As I said on here or in another topic, I found out that I wasn't bouldering enough on my board, doing too much isolation for fingers, so I decided to have just one fingers-specific session per week, usually on Monday (I usually rest on Tuesday due to working away).
I have two sessions that I alternate:
- BM session, in which I target half crimp and monos;
- System session, in which I target full crimp.
Both these sessions have a crossover with general power, because the BM session is made of one armed hangs, with and without added weight, that result in a big arms, shoulders and back workout. The System session is made of static holds with one foot on, that results in a full body workout due to the size of the foothold.

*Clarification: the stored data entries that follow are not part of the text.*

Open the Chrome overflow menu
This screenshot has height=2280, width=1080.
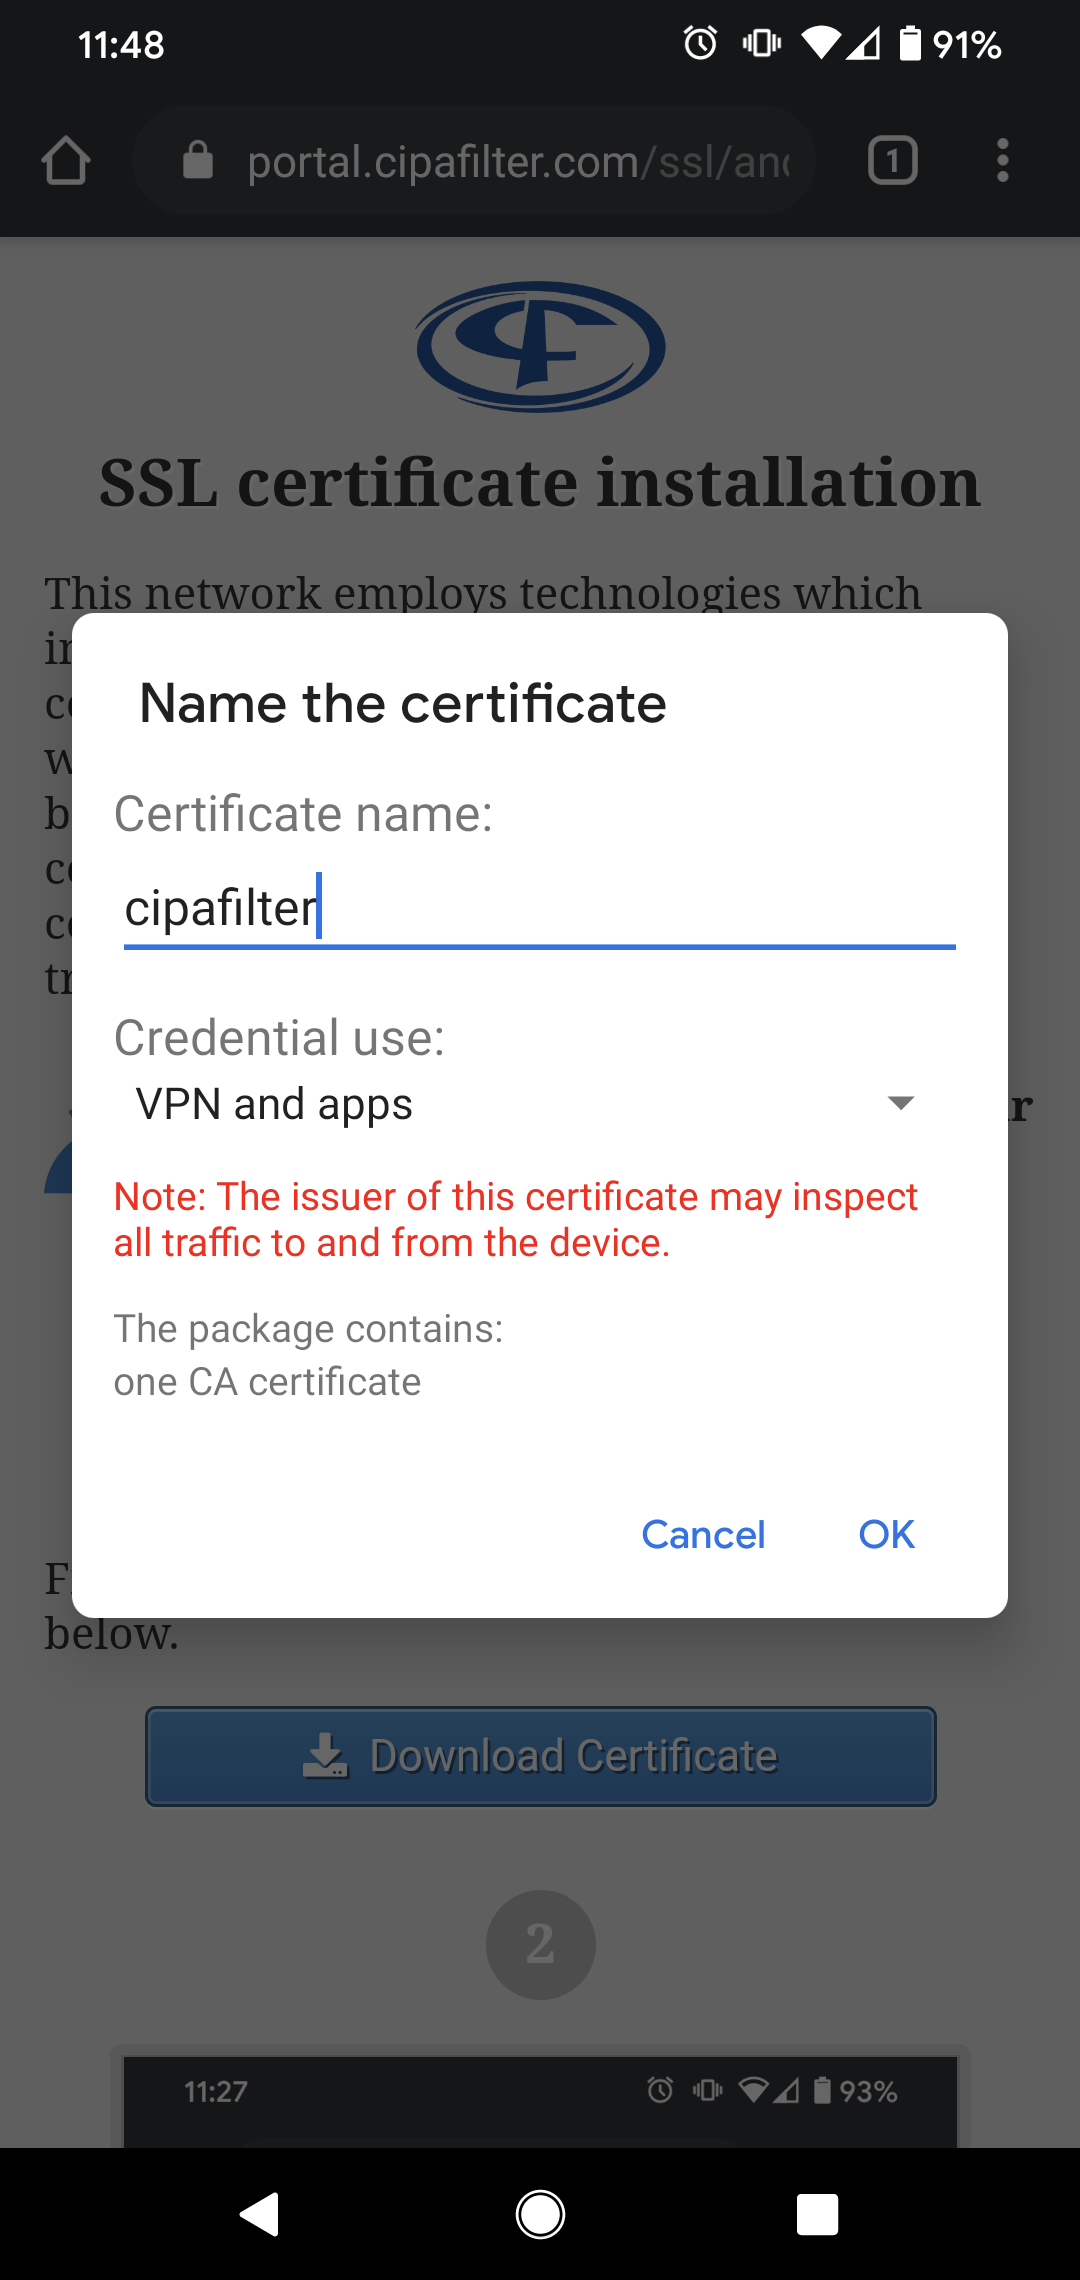tap(1003, 160)
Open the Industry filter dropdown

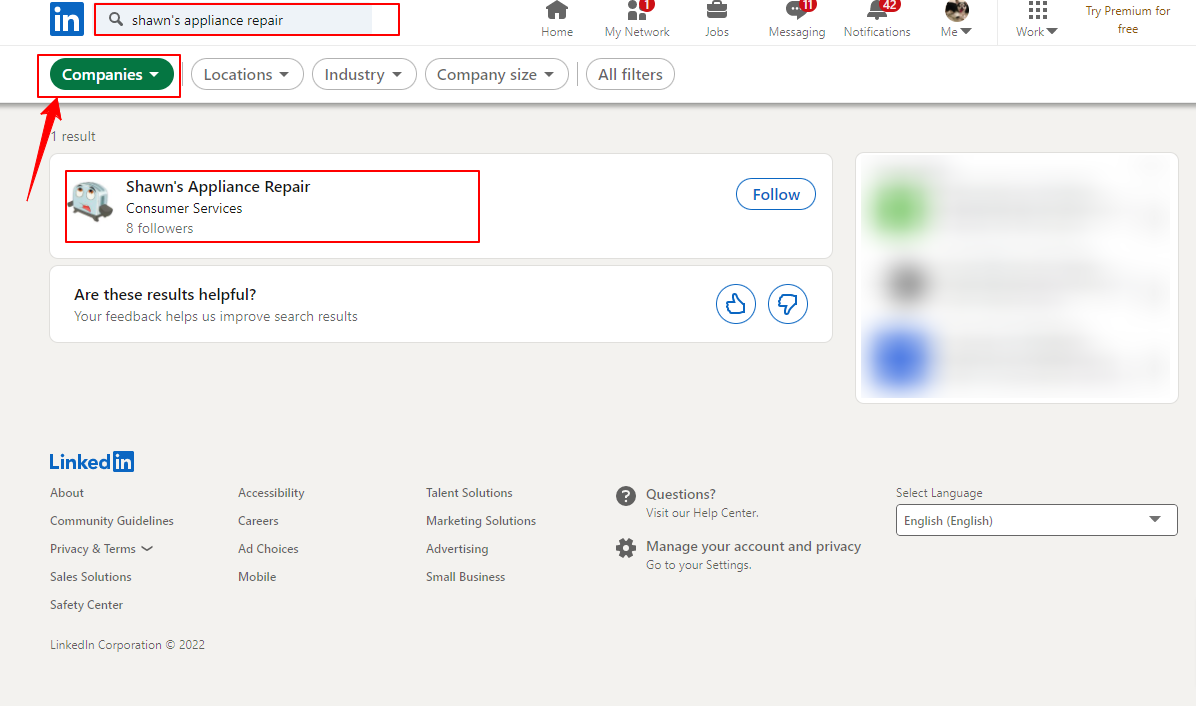(x=364, y=75)
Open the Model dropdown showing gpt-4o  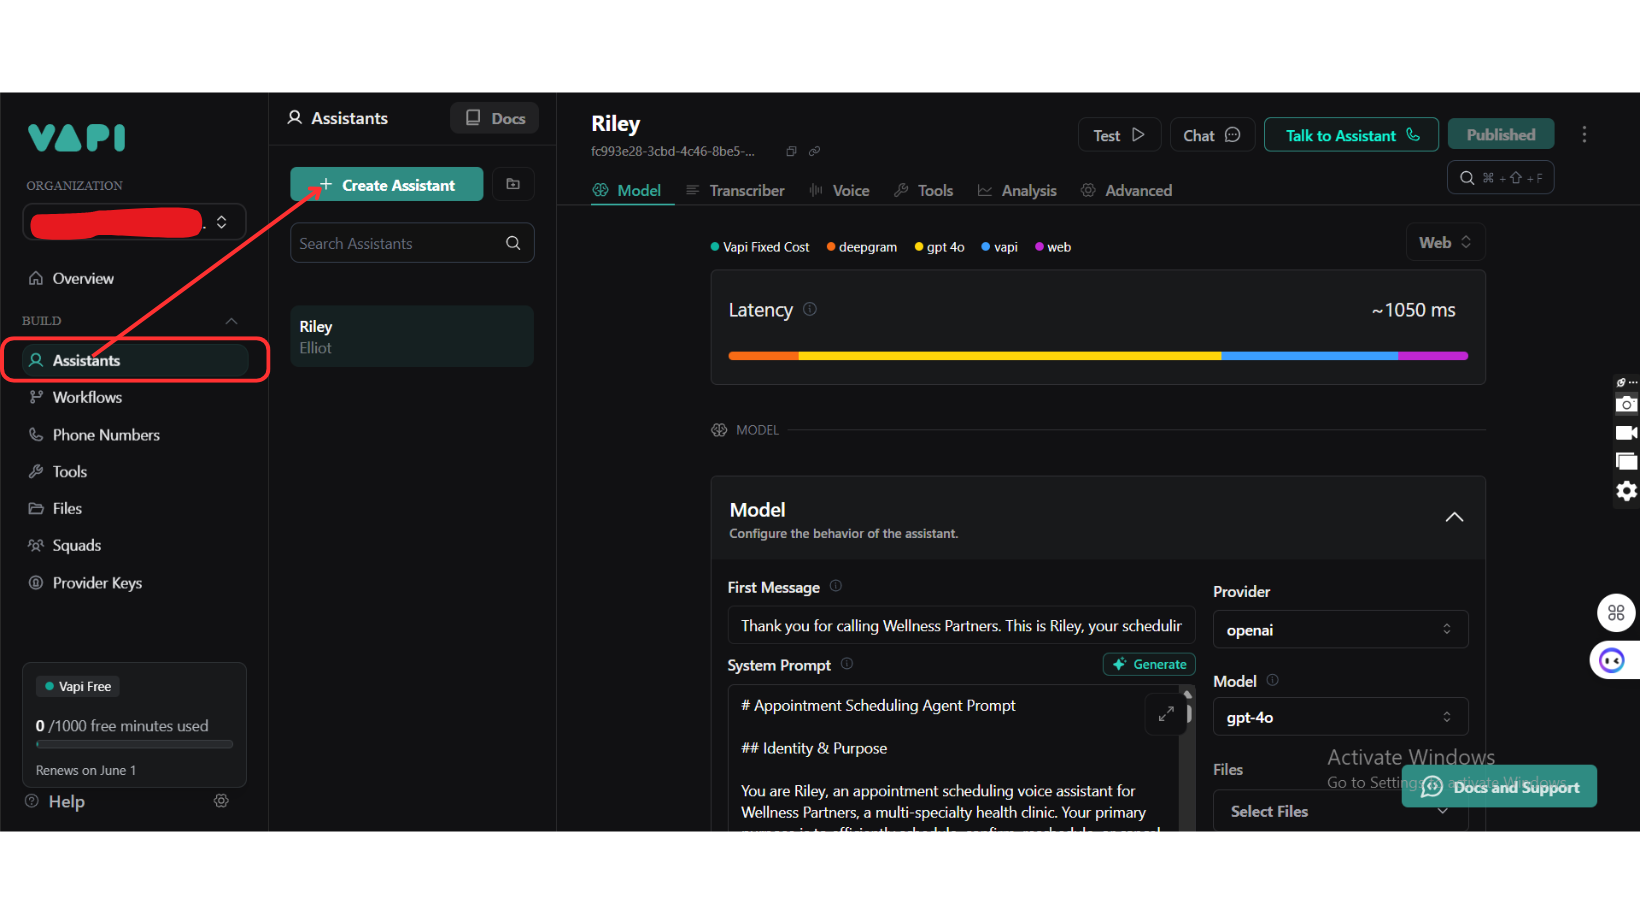pos(1339,717)
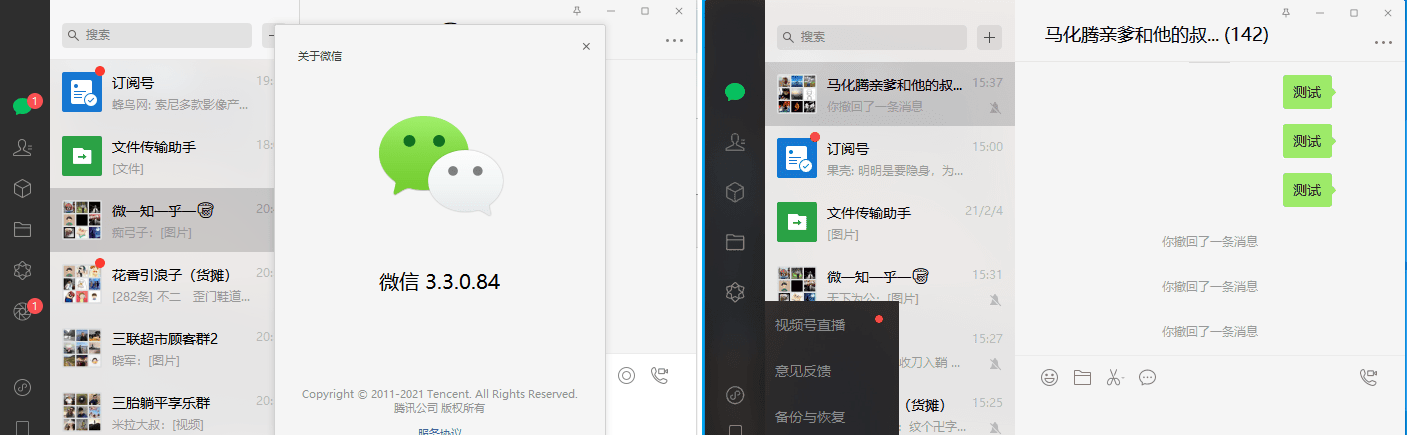The height and width of the screenshot is (435, 1407).
Task: Open 三联超市顾客群2 chat in left list
Action: pos(165,349)
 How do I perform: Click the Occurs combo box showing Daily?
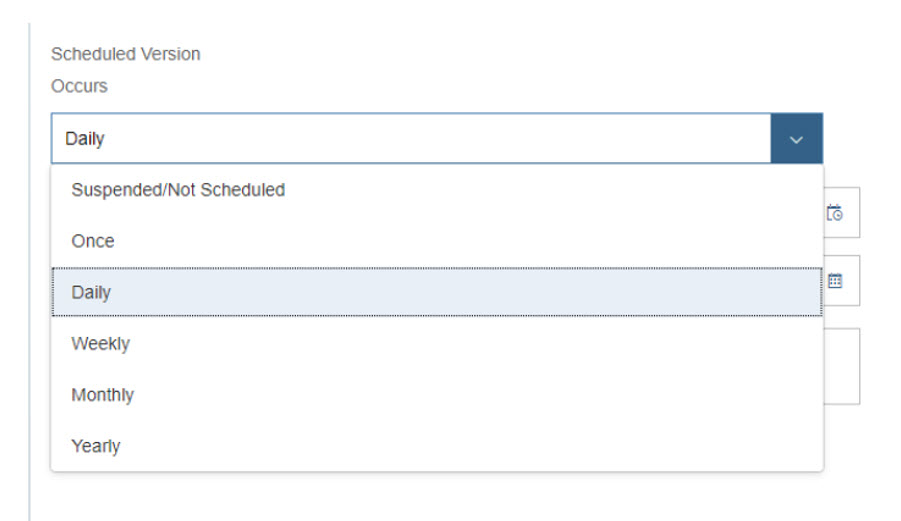point(437,138)
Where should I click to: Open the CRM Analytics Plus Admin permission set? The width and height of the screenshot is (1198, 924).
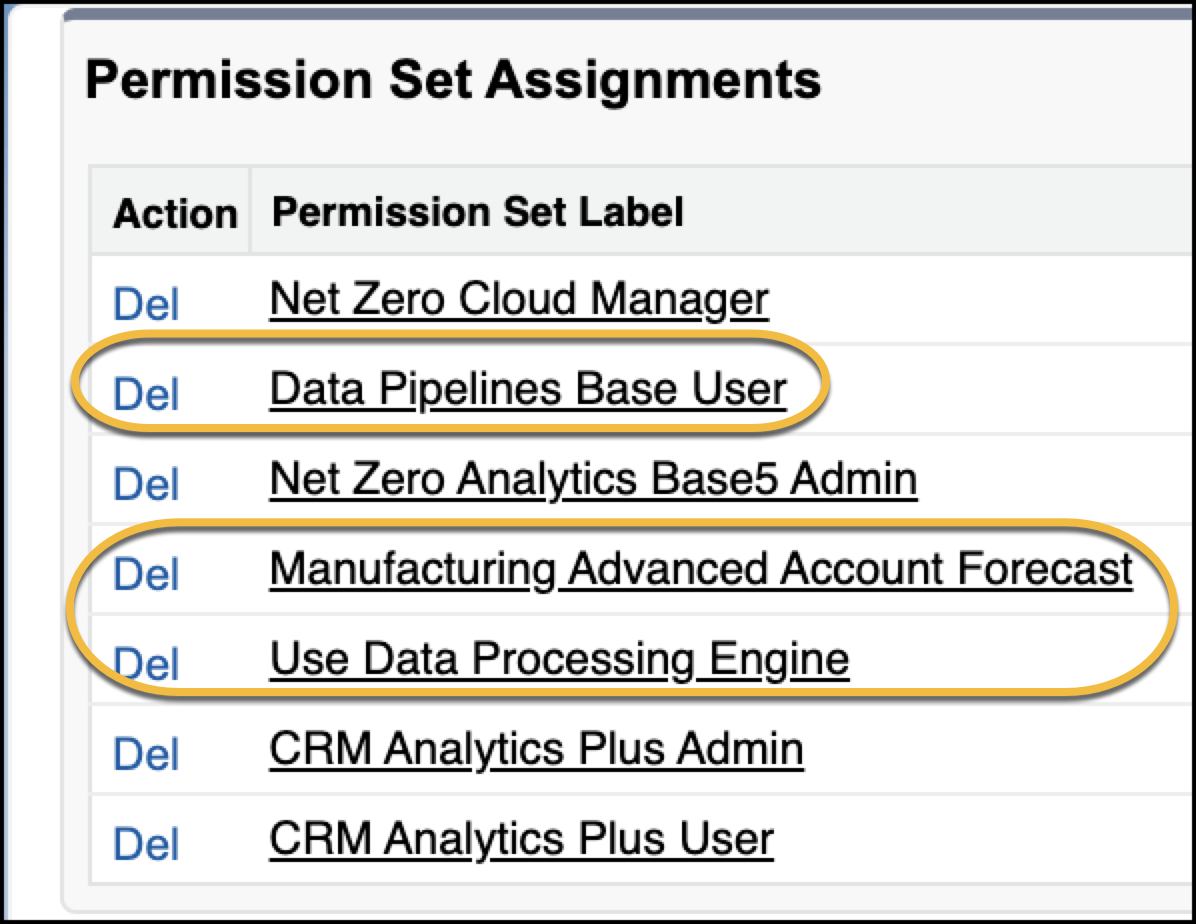(535, 748)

So, the BM session goes like this, after warmup.
Incut rung (9): back3, half crimp, one armed. 1 max hang + 1 sub max hang x 3 x arm. (Do the max hang, incomplete rest, do the sub max hang - shorter and taking a little weight off if needed).
Monos: one armed. Index, middle, ring x 2 per arm. Now, the way I do the monos is a bit particular. I have small fingers, so except for the middle fingers, the monos are a bit big and I tend to slip off easily because I have little catch. Also for index and middle I need to take some weight off. After getting the mono, I do a little jump and at the same time start pulling down, when I'm in the air, especially in that moment in which I stall and start going down, I pull down as hard as I can as to lock off. It's an extremely short and intense effort. I find it more useful than using a pulley or the other arm, also because in this way my fingers do not slip off, given the time is so short.
Incut rung: half crimp, one armed, with added weight. 2 x arm.

The System session goes like this, after warmup.
I do a specific warmup on the BM:
- front2 full crimp on smaller rungs (3), two armed;
- middle2 half crimp on small pockets (6), two armed.
On the System rungs:
- full crimp, one armed, 2/3 x arm;
- full crimp, oner armed, with added weight, one foot on. 2 x arm with opposite foot/hand; 2 x arm with same foot/hand.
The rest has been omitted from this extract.